### Task brief
Only lines containing "width" are wanted from the data below. Copy those lines.

───── Data for analysis ─────

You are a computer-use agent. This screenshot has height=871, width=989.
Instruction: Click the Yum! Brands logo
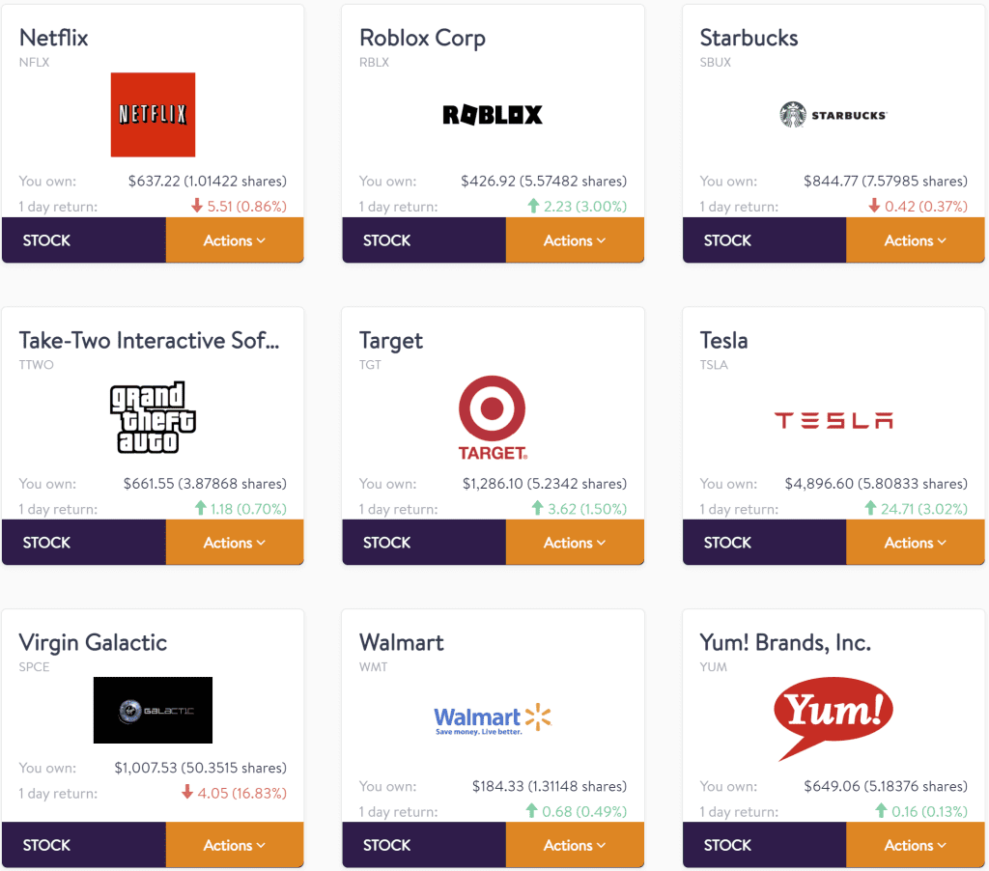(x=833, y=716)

─────
───── Data for analysis ─────

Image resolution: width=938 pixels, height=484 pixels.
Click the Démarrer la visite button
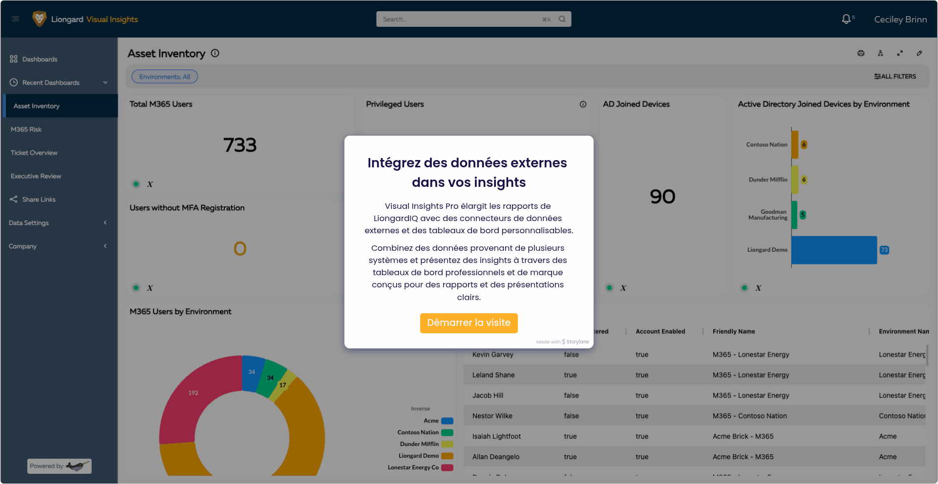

─────
───── Data for analysis ─────

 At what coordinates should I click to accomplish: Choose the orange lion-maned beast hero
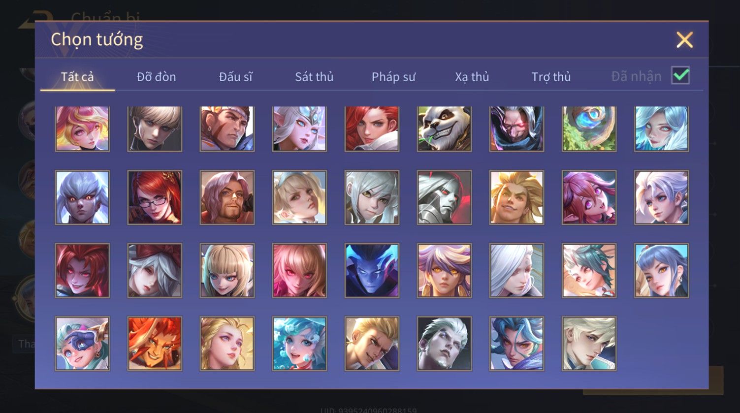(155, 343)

─────

### Solution for this task
You are a computer-use agent. This screenshot has height=871, width=989.
Image resolution: width=938 pixels, height=484 pixels.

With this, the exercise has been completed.